Specialized Capability Indices

PROC CAPABILITY and General Statements

Specialized Capability Indices

This section describes a number of specialized capability indices which you can request with the SPECIALINDICES option in the PROC CAPABILITY statement.

The Index k

The process capability index k (also denoted by K) is computed as

$k = \frac{2 | m - \bar{X}|}{{USL} - {LSL}}$

where m = (1/2)(USL + LSL) is the midpoint of the specification limits, $\bar{X}$ is the sample mean, USL is the upper specification limit, and LSL is the lower specification limit.

The formula for k used here is given by Kane (1986). Note that k is sometimes computed without taking the absolute value of $m - \bar{X}$ in the numerator. See Wadsworth et al. (1986).

If you do not specify the upper and lower limits in the SPEC statement or the SPEC= data set, then k is assigned a missing value.

Boyles' Index C_pm⁺

Boyles (1992) proposed the process capability index C_pm⁺ which is defined as

C_pm⁺ = (1/3) [ [( E_X<T [ (X-T)² ] )/( (T - LSL)² )] + [( E_X>T [ (X-T)² ] )/( (USL - T)² )] ] ^-1/2

He proposed this index as a modification of C_pm for use when $\mu \neq T$ .The quantities

$E_{X\lt T} [ (X-T)^2 ] = E [ (X-T)^2 | X \lt T ] Pr [ X \lt T ]$

and

$E_{X\gt T} [ (X-T)^2 ] = E [ (X-T)^2 | X \gt T ] Pr [ X \gt T ]$

are referred to as semivariances. Kotz and Johnson (1993) point out that if T = (LSL + USL ) / 2, then C_pm⁺ = C_pm.
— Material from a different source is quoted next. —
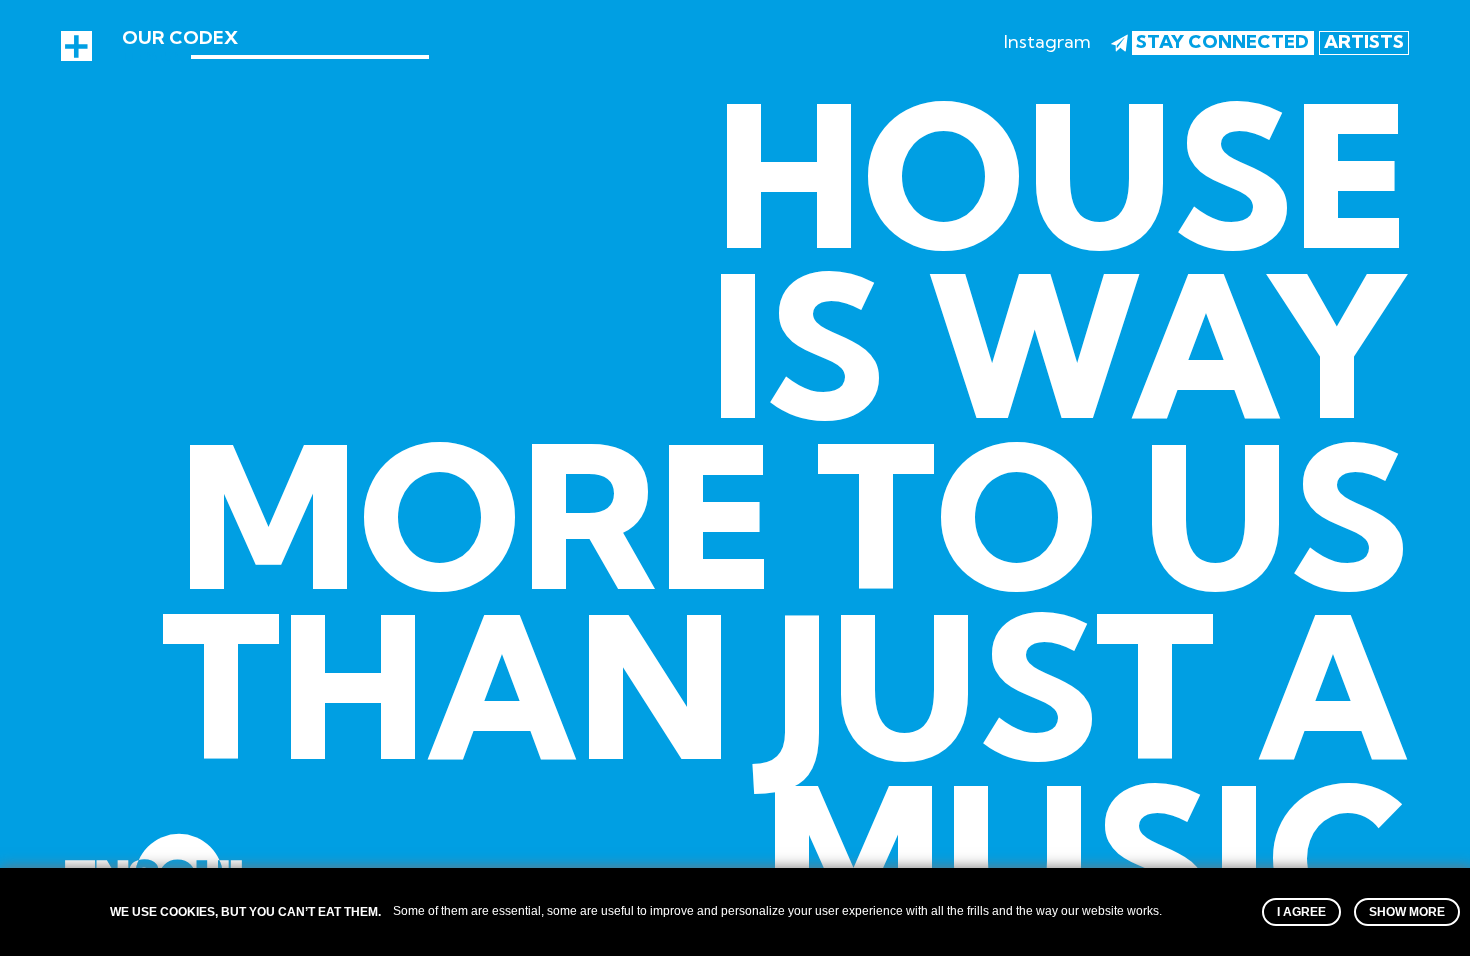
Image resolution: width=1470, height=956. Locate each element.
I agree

Kotz and Johnson (1993) suggest that a natural estimator for C_pm⁺ is

$\hat{C}_{pm}^{+} = \frac{1}3 [ \frac{1}n \{ \frac{ \sum_{X_{i} \lt T} (X_{i... ...^2 } + \frac{ \sum_{X_{i} \gt T} (X_{i} - T)^2 }{ ({USL} - T)^2 } \}^{-1/2} ]$

Note that this index is not defined when either of the specification limits is equal to the target T. Refer to Section 3.5 of Kotz and Johnson (1993) for further details.

The Index C_jkp

Johnson et al. (1992) introduced a so-called "flexible" process capability index which takes into account possible differences in variability above and below the target T. They defined this index as

$C_{jkp} = \frac{1}{3 \sqrt{2}} \min ( \frac{{USL} - T}{ \sqrt{ E_{X\gt T}[(X-T)^2] } } , \frac{T - {LSL}}{ \sqrt{ E_{X\lt T}[(X-T)^2] } } )$

where d = ( USL - LSL ) / 2.

A natural estimator of this index is

$\hat{C}_{jkp} = \frac{1}{3 \sqrt{2}} \min ( \frac{ {USL} - T }{ \sqrt{ \sum... ...n } } , \frac{ T - {LSL} }{ \sqrt{ \sum_{X_{i} \lt T} (X_{i} - T)^2 / n } } )$

For further details, refer to Section 4.4 of Kotz and Johnson (1993).

The Indices C_pm(a)

The class of capability indices C_pm(a), indexed by the parameter a (a>0) allows flexibility in choosing between the relative importance of variability and deviation of the mean from the target value T.

The class defined as

$C_{pm}(a) = ( 1 - a \zeta^2 ) C_{p}$

where $\zeta = (\mu - T) / \sigma$ .The motivation for this definition is that if $|\zeta|$ is small, then

$C_{pm} \approx (1 - \frac{1}2 \zeta^2 ) C_p$

A natural estimator of C_pm(a) is

$\frac{d}{3s} \hat{C}_{pm}(a) = \{ 1 - a ( \frac{\bar{X}-T}s ) ^2 \}$

where d = ( USL - LSL ) / 2. You can specify the value of a with the CPMA= option in the PROC CAPABILITY statement. By default, a=0.5.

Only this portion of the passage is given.